Stored data
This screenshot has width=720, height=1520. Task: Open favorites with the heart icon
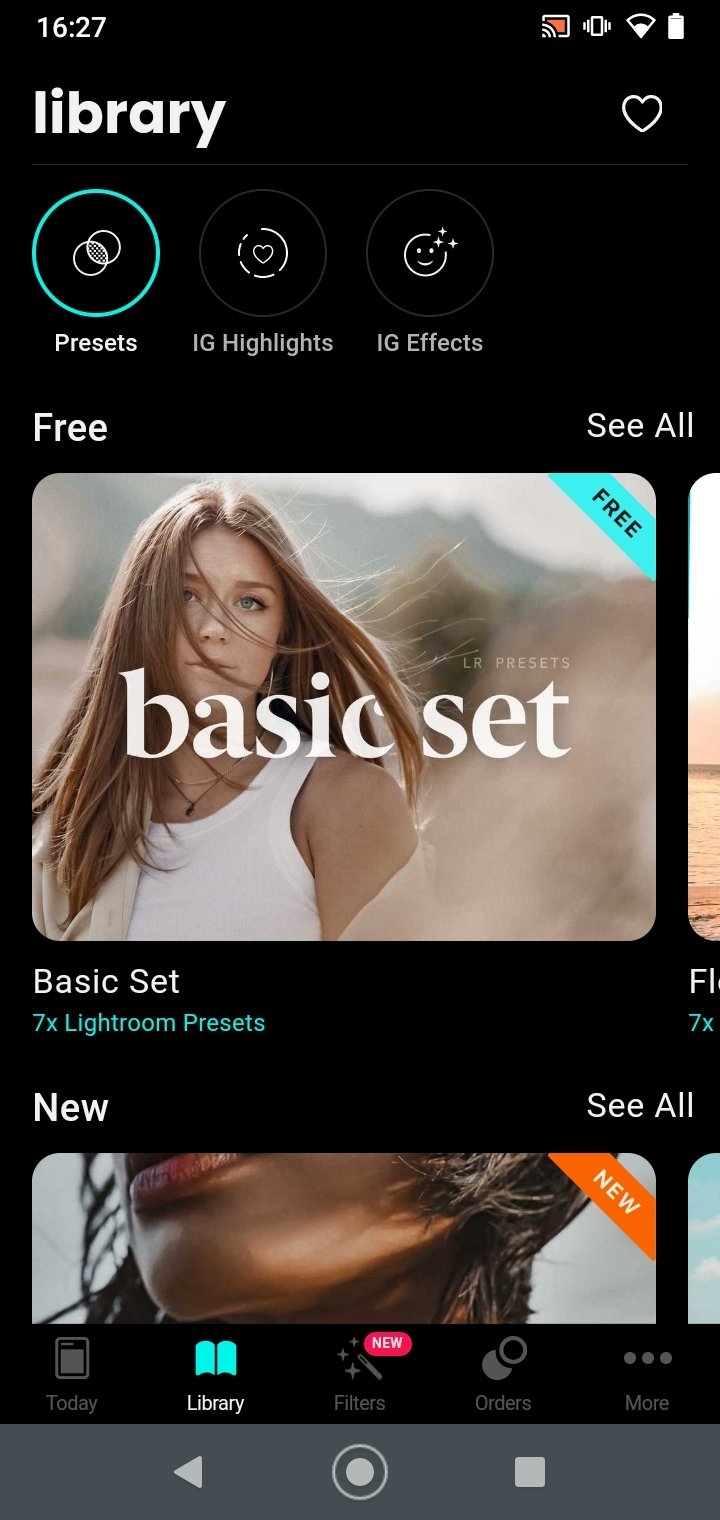[642, 114]
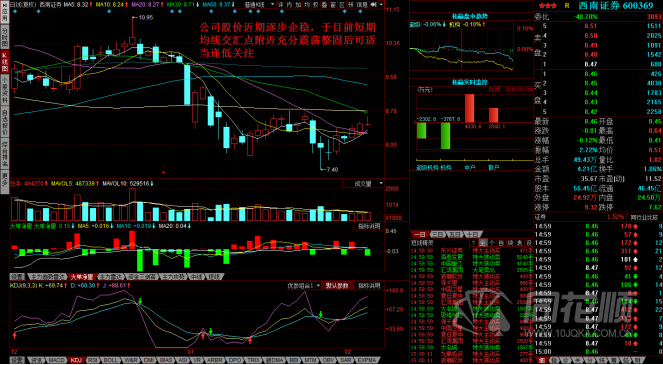Open the 成交量 volume dropdown
The height and width of the screenshot is (365, 663).
[x=363, y=184]
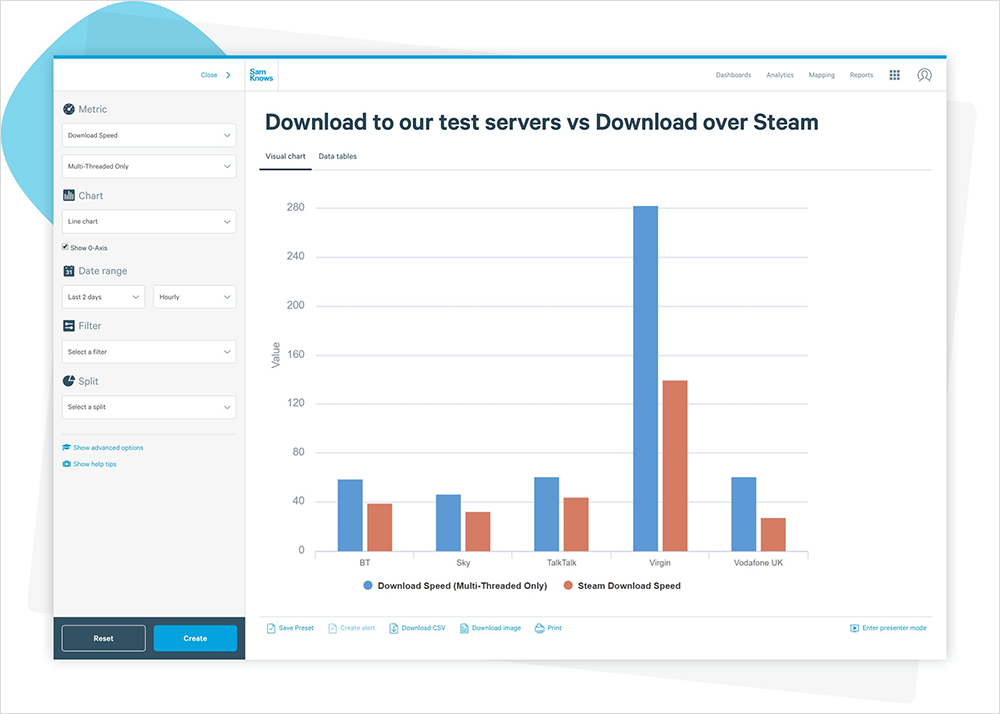Click the Download CSV icon

click(x=393, y=628)
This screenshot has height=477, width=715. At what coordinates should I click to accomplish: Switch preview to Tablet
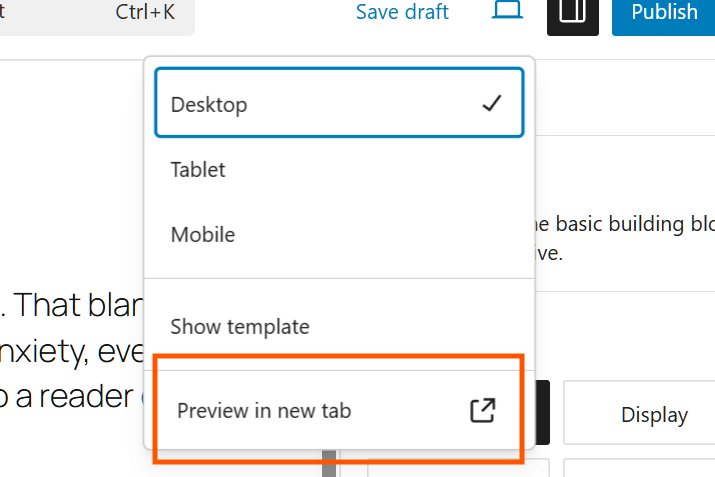click(198, 170)
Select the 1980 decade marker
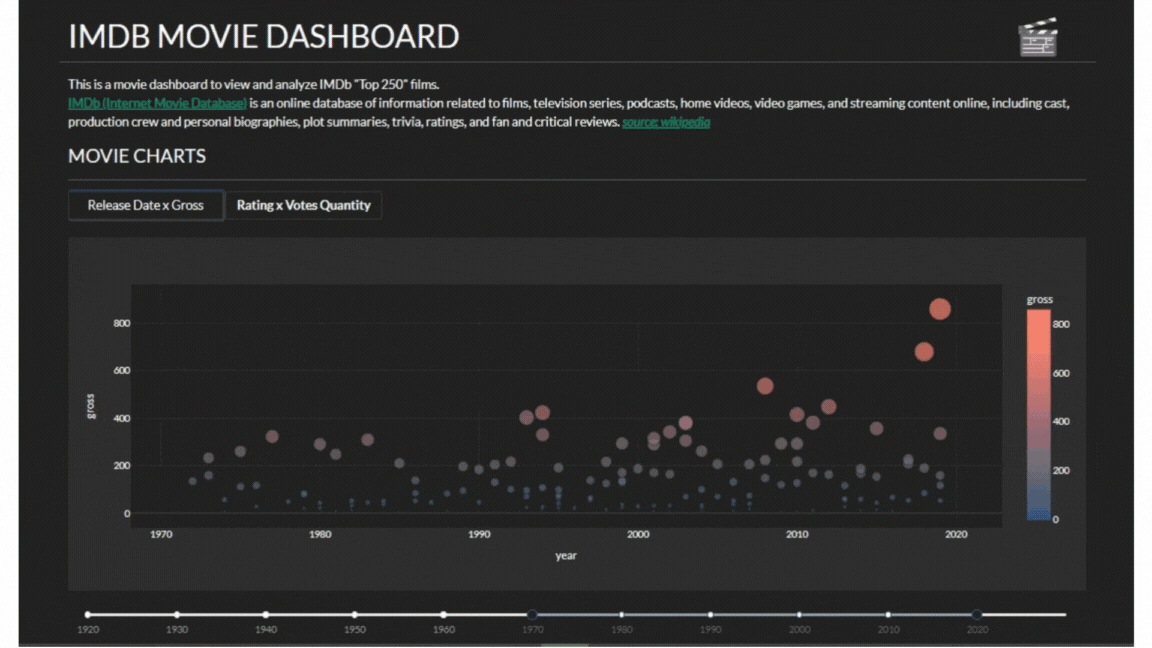 [x=621, y=614]
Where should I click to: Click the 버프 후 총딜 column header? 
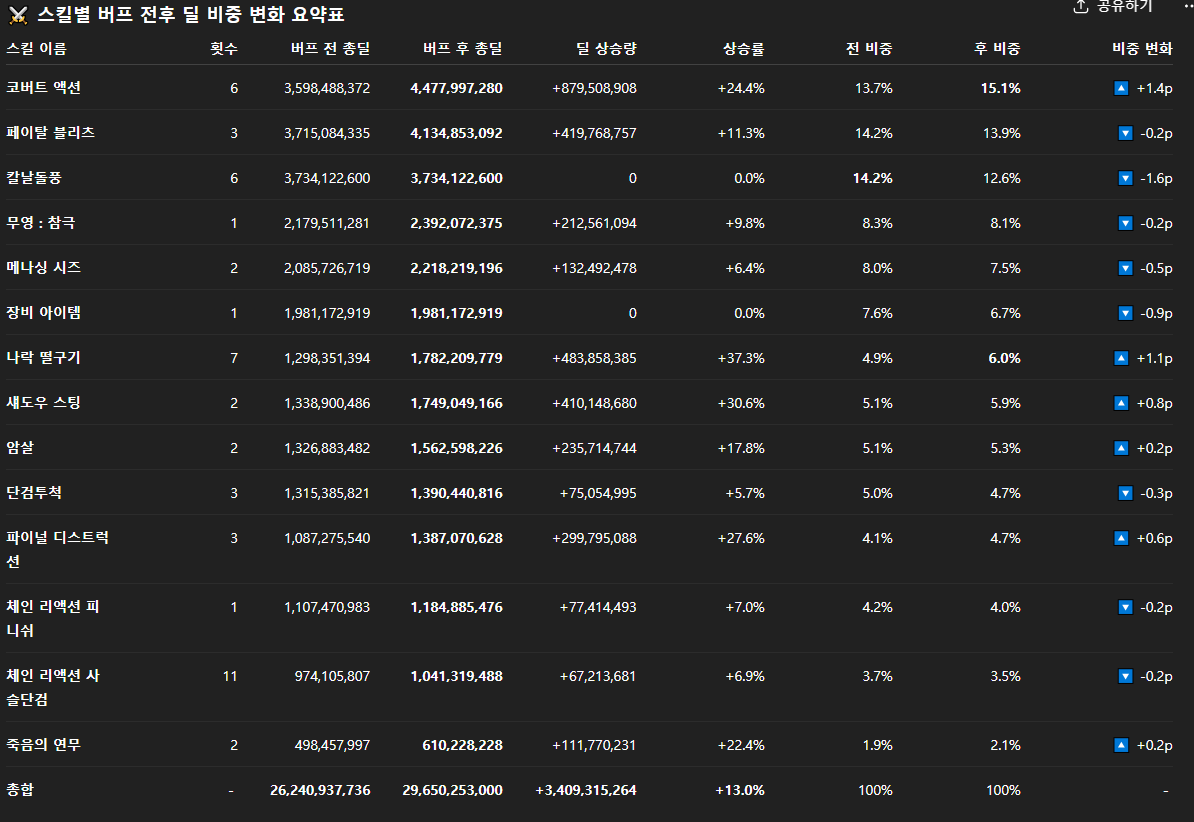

* INSTRUCTIONS TO FOLLOW
Transcribe the lines above exactly, setting aside any picture among them.

* ANSWER FOR THE TASK
This screenshot has width=720, height=1520. Task: Open favorites with the heart icon
[642, 114]
Open the 成交量 volume dropdown
The height and width of the screenshot is (365, 663).
[x=363, y=184]
Click the Download CSV icon

click(x=393, y=628)
This screenshot has height=477, width=715. At what coordinates should I click to accomplish: Switch preview to Tablet
click(198, 170)
Select the 1980 decade marker
 [x=621, y=614]
Where should I click to: Click the 버프 후 총딜 column header? 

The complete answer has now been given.